In an attempt to end the ambiguity surrounding domestic abuse, and improve police powers of intervention, government ministers are discussing plans to make it a criminal offence.
Home Secretary Theresa May is leading the talks, which will look into addressing the string of existing laws in England and Wales that cover acts of violence and abuse.
Currently these laws only apply to coercive and controlling behaviour – as well as stalking and harassment – but fail to explicitly cover abuse and violence in relationships.
Furthermore, in their wording the laws do not specifically include any of the terms of the official definition of domestic abuse in England and Wales.

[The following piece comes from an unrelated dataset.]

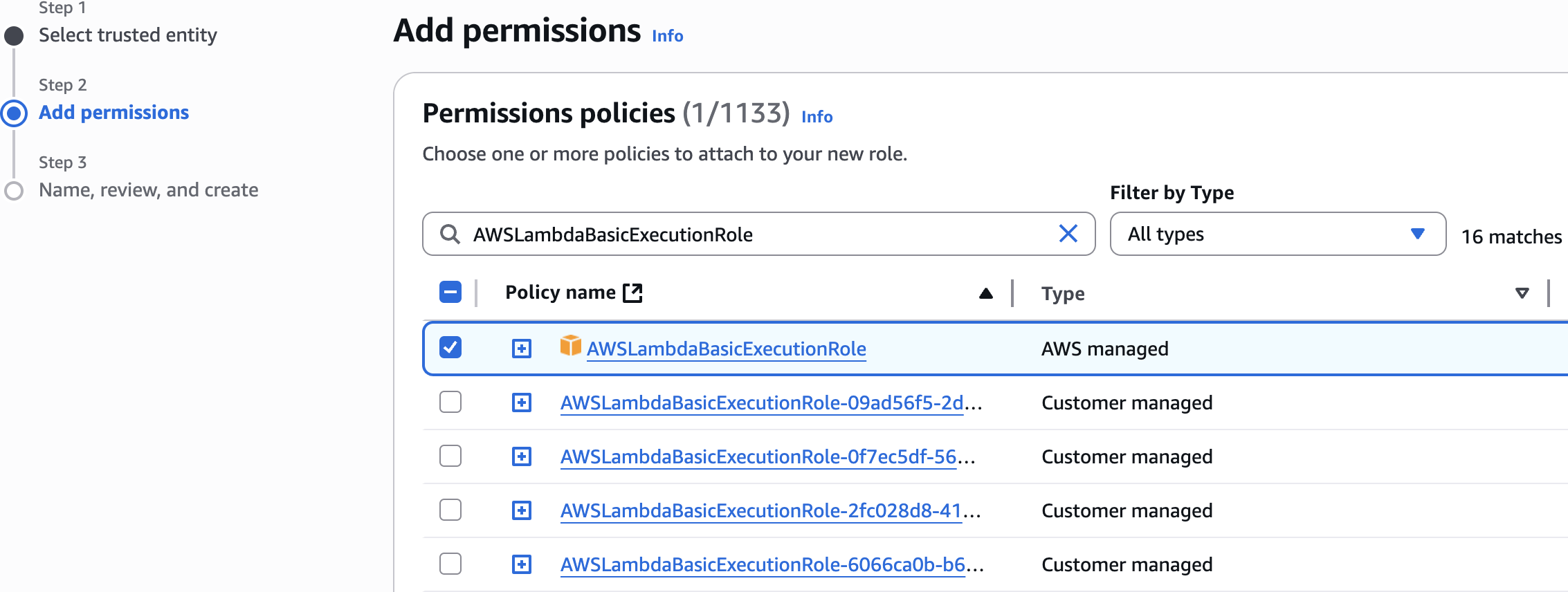Click the Step 1 completed circle indicator
Image resolution: width=1568 pixels, height=592 pixels.
pos(14,35)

This makes it difficult for police to judge whether or not they are breaching their powers if they intervene in cases of suspected domestic abuse.
In the UK, two women a week are killed by domestic violence, and a recent report by Her Majesty’s Inspectorate of Constabulary revealed thousands are at risk of serious harm due to widespread failings by police to deal with offenders.
If the decision is made for domestic abuse to become a criminal offence, this law would not only cover acts of violence but also incidents of emotional abuse.
It is widely recognised that emotional and psychological abuse can be just as harmful as violent attacks, and the charity, Women’s Aid say the majority of domestic violence cases involve this kind of controlling behaviour.
In a statement, Theresa May said: “The government is clear that abuse is not just physical. Victims who are subjected to a living hell by their partners must have the confidence to come forward. I want perpetrators to be in no doubt that their cruel and controlling behaviour is criminal.
“We will look at the results of this consultation carefully in order to continue providing the best possible protection and support for victims of domestic abuse.”
There are however concerns that May’s proposed changes will not be enough to address the very low number of domestic abuse crimes that actually reach the stages of conviction and prosecution.
Shadow home secretary Yvette Cooper said: “We’ve called for the law on domestic violence to be strengthened for some time and have pledged new legislation in the first Queen’s speech of a Labour government.
“Theresa May just isn’t doing enough to reverse the backwards slide in action against domestic violence or support for victims on her watch.”